Perlu Evaluasi Berkala Tarif PCR untuk Menutup Celah Pejabat Berbisnis
Terbaru

Perlu Evaluasi Berkala Tarif PCR untuk Menutup Celah Pejabat Berbisnis

Upaya mengeruk keuntungan tanpa nurani di masa pandemi dinilai tidak etis dan menohok rasa kemanusiaan.

Rofiq Hidayat
Bacaan 3 Menit

Sebelumnya, Ketua Bidang Advokasi Yayasan Lembaga Bantuan Hukum Indonesia (YLBHI) Muhammad Isnur menilai penurunan tarif tes PCR tidak mencerminkan asas transparansi dan akuntabilitas. Kebijakan ini diduga hanya untuk mengakomodir kepentingan kelompok tertentu yang memiliki bisnis alat kesehatan, khususnya ketika PCR dijadikan syarat perjalanan moda transportasi.

Dia melihat kebijakan harga tes PCR setidaknya telah berubah sebanyak 4 kali. Pada saat awal pandemi muncul, harga PCR belum dikontrol oleh pemerintah.

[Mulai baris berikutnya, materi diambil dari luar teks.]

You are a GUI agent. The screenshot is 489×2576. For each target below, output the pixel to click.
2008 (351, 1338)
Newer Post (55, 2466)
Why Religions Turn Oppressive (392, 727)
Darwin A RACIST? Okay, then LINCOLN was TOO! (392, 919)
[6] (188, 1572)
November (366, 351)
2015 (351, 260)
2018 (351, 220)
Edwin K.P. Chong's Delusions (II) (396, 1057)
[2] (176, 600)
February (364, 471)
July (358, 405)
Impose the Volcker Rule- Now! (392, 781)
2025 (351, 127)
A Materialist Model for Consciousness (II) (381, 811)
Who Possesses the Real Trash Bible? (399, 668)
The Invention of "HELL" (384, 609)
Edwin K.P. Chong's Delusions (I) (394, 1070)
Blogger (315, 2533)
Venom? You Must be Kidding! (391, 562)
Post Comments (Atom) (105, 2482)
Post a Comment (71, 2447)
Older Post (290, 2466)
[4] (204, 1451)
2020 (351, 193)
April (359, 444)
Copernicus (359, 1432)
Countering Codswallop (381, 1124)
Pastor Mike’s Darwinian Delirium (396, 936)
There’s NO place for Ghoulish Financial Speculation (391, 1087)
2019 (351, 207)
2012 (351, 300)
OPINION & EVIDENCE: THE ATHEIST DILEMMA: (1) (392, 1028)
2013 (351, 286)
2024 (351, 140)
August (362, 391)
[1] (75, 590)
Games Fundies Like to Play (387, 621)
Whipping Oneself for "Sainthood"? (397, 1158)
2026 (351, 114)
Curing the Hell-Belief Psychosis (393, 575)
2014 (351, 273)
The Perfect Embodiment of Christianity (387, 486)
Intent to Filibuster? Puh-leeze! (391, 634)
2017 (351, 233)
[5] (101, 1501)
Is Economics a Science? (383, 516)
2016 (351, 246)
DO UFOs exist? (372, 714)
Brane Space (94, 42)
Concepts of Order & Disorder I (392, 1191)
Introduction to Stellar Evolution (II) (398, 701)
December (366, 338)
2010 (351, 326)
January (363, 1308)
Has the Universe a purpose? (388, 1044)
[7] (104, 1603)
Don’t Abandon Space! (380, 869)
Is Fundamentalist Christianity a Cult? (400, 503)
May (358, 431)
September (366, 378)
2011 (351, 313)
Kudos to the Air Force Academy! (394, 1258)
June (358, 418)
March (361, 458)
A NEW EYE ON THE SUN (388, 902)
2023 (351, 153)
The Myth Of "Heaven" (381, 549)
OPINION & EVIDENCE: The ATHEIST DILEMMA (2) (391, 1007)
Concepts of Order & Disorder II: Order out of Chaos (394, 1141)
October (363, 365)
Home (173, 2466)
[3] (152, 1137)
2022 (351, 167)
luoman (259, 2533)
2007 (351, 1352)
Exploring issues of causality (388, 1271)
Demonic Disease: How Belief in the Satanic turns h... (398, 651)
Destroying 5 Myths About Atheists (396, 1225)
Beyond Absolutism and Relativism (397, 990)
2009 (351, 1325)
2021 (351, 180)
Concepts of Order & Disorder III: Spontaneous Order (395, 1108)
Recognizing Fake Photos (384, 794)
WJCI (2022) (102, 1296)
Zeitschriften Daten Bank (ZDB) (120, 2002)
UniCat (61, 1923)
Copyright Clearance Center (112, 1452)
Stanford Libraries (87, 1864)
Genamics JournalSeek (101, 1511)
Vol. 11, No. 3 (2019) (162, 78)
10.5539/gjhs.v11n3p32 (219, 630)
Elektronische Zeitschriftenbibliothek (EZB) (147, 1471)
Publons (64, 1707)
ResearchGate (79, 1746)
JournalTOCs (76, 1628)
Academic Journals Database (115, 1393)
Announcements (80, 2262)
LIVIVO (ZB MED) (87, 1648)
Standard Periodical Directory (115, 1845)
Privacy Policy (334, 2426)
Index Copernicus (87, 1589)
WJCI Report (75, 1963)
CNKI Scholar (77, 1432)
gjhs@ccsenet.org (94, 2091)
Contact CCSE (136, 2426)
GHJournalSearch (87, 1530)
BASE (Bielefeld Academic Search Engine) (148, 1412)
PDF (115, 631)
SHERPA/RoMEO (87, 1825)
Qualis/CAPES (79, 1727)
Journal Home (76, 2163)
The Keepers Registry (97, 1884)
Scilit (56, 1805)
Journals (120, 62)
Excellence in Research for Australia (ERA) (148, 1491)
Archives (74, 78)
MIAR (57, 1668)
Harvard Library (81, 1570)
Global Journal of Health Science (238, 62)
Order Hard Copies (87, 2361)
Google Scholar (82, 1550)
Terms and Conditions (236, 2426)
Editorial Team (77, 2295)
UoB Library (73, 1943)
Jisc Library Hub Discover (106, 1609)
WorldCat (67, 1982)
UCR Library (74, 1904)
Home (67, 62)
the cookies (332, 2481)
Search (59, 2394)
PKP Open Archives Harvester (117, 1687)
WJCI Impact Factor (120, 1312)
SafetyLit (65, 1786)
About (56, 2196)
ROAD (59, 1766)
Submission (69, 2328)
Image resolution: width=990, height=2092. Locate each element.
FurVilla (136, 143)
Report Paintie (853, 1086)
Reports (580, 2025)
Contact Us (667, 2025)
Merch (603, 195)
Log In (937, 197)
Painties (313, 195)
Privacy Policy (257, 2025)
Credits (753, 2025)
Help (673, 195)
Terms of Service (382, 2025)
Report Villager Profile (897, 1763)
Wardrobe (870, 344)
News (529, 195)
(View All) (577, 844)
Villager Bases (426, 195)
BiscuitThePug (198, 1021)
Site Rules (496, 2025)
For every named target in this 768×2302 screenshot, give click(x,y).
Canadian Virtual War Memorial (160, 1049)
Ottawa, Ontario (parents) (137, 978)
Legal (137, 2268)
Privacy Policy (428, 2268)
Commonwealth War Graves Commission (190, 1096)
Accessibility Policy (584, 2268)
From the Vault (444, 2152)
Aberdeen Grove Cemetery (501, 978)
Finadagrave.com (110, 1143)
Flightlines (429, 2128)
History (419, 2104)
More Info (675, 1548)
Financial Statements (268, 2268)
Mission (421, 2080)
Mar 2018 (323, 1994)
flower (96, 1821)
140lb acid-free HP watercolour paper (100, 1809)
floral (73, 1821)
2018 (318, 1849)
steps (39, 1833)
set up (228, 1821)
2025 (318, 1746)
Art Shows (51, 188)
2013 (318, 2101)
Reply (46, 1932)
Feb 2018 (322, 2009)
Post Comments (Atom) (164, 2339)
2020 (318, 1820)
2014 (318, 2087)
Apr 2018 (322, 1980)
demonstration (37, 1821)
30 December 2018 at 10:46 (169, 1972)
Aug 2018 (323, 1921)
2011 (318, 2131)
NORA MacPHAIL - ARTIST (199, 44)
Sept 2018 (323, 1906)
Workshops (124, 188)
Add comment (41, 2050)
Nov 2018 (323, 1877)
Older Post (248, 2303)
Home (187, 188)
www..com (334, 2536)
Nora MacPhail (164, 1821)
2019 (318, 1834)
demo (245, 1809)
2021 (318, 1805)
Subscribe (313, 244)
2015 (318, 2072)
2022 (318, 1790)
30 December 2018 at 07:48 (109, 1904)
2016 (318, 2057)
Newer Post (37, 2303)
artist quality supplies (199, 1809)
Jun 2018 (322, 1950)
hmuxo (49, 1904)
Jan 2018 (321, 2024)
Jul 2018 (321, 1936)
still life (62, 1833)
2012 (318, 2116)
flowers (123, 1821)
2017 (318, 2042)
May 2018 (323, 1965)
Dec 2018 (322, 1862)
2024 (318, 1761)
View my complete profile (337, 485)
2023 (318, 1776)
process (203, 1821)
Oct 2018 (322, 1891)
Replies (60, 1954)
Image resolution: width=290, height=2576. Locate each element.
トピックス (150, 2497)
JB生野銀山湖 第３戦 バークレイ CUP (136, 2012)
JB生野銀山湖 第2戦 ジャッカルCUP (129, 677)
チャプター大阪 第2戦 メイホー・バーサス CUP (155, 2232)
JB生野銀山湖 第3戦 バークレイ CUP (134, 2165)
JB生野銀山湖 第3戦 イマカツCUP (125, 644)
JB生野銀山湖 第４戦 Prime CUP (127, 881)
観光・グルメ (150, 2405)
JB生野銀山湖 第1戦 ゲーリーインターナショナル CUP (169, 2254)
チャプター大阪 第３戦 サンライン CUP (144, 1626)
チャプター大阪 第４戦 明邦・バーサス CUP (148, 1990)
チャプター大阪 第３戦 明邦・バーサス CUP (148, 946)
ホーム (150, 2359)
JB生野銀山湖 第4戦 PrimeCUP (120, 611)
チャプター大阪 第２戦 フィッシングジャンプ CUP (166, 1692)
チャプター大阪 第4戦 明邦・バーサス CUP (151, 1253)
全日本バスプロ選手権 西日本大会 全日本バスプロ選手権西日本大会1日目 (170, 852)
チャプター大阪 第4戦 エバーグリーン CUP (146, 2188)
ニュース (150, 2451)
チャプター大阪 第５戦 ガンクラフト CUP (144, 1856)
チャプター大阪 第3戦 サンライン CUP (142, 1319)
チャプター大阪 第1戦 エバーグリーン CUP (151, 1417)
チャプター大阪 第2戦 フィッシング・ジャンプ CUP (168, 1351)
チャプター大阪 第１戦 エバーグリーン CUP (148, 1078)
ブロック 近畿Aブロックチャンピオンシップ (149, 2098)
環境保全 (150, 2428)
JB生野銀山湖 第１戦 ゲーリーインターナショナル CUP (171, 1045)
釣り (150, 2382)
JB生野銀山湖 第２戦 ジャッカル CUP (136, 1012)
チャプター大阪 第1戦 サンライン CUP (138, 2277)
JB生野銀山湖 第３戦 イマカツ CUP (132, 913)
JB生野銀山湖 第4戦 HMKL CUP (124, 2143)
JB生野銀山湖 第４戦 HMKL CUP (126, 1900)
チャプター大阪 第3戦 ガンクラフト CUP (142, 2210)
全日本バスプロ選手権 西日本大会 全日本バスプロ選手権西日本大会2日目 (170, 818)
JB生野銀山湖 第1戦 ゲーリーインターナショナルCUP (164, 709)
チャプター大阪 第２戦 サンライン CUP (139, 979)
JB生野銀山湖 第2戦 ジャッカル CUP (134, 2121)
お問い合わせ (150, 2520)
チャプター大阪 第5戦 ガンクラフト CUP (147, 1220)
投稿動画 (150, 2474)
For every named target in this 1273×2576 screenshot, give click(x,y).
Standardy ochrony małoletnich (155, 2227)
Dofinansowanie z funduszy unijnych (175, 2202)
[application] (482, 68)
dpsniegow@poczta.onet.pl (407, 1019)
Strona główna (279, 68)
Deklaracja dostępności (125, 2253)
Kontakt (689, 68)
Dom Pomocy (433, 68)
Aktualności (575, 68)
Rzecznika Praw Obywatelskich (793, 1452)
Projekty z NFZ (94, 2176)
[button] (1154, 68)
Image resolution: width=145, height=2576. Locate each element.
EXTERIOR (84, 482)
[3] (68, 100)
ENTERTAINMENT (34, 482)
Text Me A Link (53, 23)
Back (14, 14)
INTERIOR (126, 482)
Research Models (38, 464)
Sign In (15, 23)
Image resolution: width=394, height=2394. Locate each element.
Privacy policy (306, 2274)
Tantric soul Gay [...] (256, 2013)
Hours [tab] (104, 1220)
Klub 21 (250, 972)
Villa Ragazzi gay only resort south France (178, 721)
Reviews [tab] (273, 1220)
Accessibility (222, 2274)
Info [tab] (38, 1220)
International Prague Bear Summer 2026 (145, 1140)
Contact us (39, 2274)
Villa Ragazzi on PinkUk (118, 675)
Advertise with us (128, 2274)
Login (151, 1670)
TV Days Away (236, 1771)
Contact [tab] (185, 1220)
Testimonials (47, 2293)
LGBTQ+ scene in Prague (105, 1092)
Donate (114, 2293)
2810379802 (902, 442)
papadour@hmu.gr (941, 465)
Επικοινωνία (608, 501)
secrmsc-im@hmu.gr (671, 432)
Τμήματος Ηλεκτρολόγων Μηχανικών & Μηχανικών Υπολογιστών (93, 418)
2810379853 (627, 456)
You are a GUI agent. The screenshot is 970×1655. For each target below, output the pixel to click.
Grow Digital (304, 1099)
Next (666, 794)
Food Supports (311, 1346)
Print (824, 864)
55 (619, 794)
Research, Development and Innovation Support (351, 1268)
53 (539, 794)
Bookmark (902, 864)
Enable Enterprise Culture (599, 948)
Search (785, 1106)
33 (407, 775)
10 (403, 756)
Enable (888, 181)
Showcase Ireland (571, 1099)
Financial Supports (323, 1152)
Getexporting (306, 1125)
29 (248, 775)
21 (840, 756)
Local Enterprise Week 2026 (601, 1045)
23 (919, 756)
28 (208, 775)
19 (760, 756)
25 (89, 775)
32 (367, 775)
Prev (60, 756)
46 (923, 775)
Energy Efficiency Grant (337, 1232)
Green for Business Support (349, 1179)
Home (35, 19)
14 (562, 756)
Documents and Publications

Alhasil, harganya melambung tinggi, bahkan bisa mencapai Rp2,5 juta. Kemudian Oktober 2020, pemerintah baru mengontrol harga tes PCR menjadi Rp900 ribu. Berlanjut 10 bulan kemudian, harga PCR kembali turun menjadi Rp495.000-Rp525.000 akibat kritikan dari masyarakat yang membandingkan biaya di Indonesia dengan di India. Terakhir, 27 Oktober lalu, pemerintah kembali menurunkan harga tes PCR menjadi Rp 275.000-Rp 300.000.

Menurut Isnur, dari seluruh rangkaian perubahan tarif pemeriksaan PCR sejak awal hingga kini, diperikirakan ada lebih dari Rp23 triliun uang yang berputar dalam bisnis tersebut. Total potensi keuntungan yang didapatkan adalah sekitar Rp10 triliun lebih. Bila kebijakan penggunaan PCR untuk seluruh moda transportasi, perputaran uang dan potensi keuntungan yang didapatkan tentu akan meningkat tajam. Namun belakangan, tes PCR sebagai syarat perjalanan moda transportasi udara dan darat dianulir dan diubah cukup dengan tes antigen.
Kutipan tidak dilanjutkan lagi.